» AIM
Please reproduce the stretch of the material below from the line containing "General Adhesives (407, 236)" through the line containing "Blades and Accessories (572, 236)", both ends included, keeping each line's text whole and scaling every coordinate in the answers by 1.35, rounded to whole numbers with halves going up. Return only those lines.
:: DATA ROWS ::
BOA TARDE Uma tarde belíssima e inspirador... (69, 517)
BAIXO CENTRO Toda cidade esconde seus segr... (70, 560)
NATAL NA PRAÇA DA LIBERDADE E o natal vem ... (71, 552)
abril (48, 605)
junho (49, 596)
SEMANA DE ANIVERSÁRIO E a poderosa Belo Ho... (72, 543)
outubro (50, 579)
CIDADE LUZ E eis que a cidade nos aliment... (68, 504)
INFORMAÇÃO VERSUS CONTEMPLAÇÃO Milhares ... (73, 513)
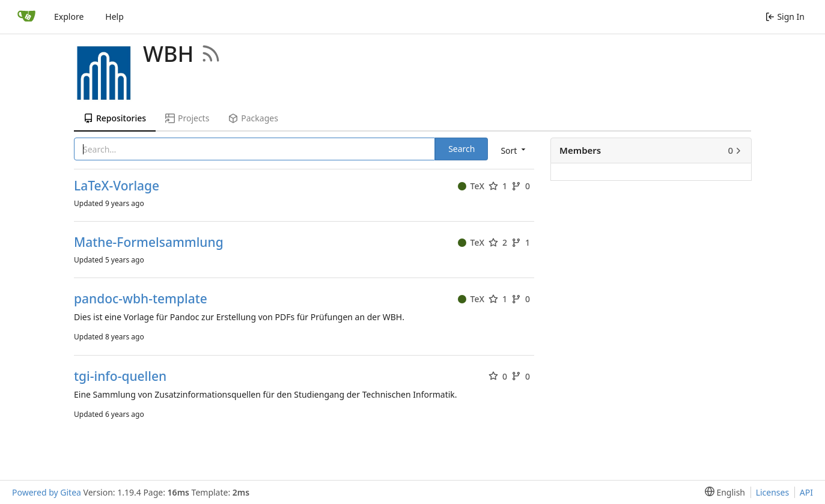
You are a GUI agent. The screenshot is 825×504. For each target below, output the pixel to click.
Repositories (115, 118)
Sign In (785, 16)
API (806, 492)
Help (114, 16)
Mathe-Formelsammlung (148, 242)
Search (461, 148)
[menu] (512, 150)
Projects (187, 118)
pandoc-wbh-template (141, 299)
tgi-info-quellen (120, 376)
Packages (253, 118)
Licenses (773, 492)
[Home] (26, 17)
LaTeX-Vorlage (117, 186)
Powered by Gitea (46, 492)
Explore (68, 16)
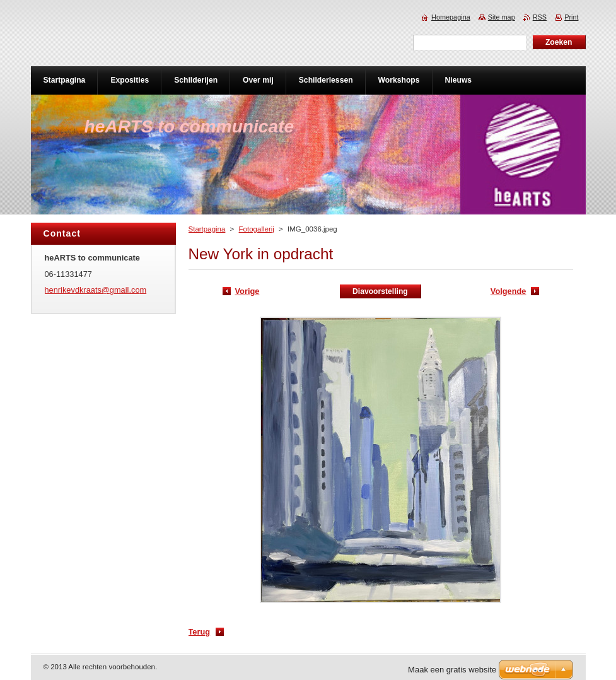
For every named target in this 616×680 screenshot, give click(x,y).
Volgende (508, 291)
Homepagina (451, 17)
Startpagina (207, 229)
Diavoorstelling (380, 291)
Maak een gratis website (452, 669)
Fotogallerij (257, 229)
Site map (501, 17)
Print (571, 17)
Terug (199, 631)
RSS (540, 17)
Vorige (247, 291)
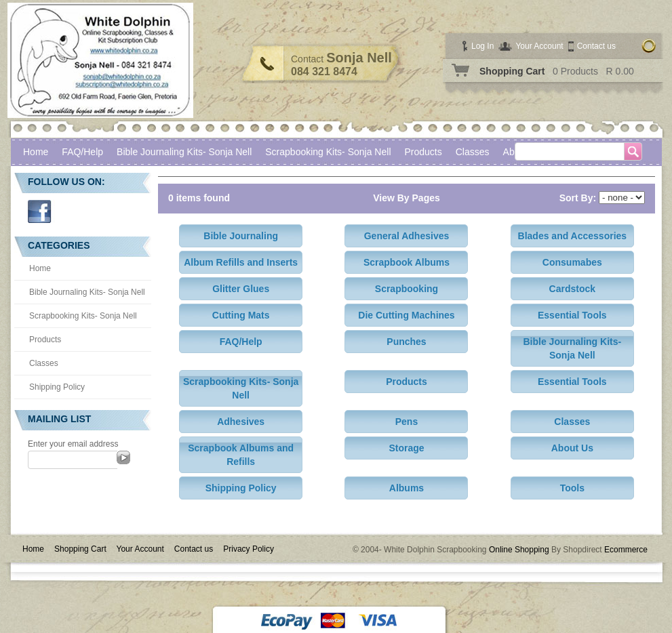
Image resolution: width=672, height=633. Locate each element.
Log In (482, 46)
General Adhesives (407, 236)
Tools (572, 488)
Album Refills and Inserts (241, 262)
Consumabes (572, 262)
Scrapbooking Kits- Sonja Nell (328, 152)
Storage (406, 448)
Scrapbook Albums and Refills (241, 455)
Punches (406, 342)
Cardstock (572, 289)
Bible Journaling (241, 236)
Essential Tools (572, 315)
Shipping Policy (57, 387)
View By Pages (406, 198)
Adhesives (241, 422)
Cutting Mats (241, 315)
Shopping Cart (512, 71)
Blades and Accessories (572, 236)
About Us (572, 448)
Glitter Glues (241, 289)
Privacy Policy (248, 549)
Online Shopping (519, 550)
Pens (406, 422)
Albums (406, 488)
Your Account (539, 46)
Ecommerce (626, 550)
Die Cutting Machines (406, 315)
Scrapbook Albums (406, 262)
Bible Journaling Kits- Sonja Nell (184, 152)
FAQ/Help (82, 152)
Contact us (596, 46)
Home (35, 152)
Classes (43, 363)
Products (423, 152)
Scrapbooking (406, 289)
:::
» ANSWER TO THE PROBLEM
General Adhesives (549, 319)
Tools (772, 659)
Album Refills and Inserts (325, 354)
Consumabes (772, 354)
Scrapbooking Kits- Sonja Nell (443, 205)
Storage (548, 605)
Scrapbook Albums and Refills (325, 614)
Punches (548, 462)
Cardstock (772, 390)
Bible Journaling (325, 319)
Essential Tools (772, 425)
Shipping Policy (77, 522)
View By Pages (548, 267)
Adhesives (325, 570)
Cutting Mats (325, 425)
Shopping Cart (691, 96)
Blades and Accessories (772, 319)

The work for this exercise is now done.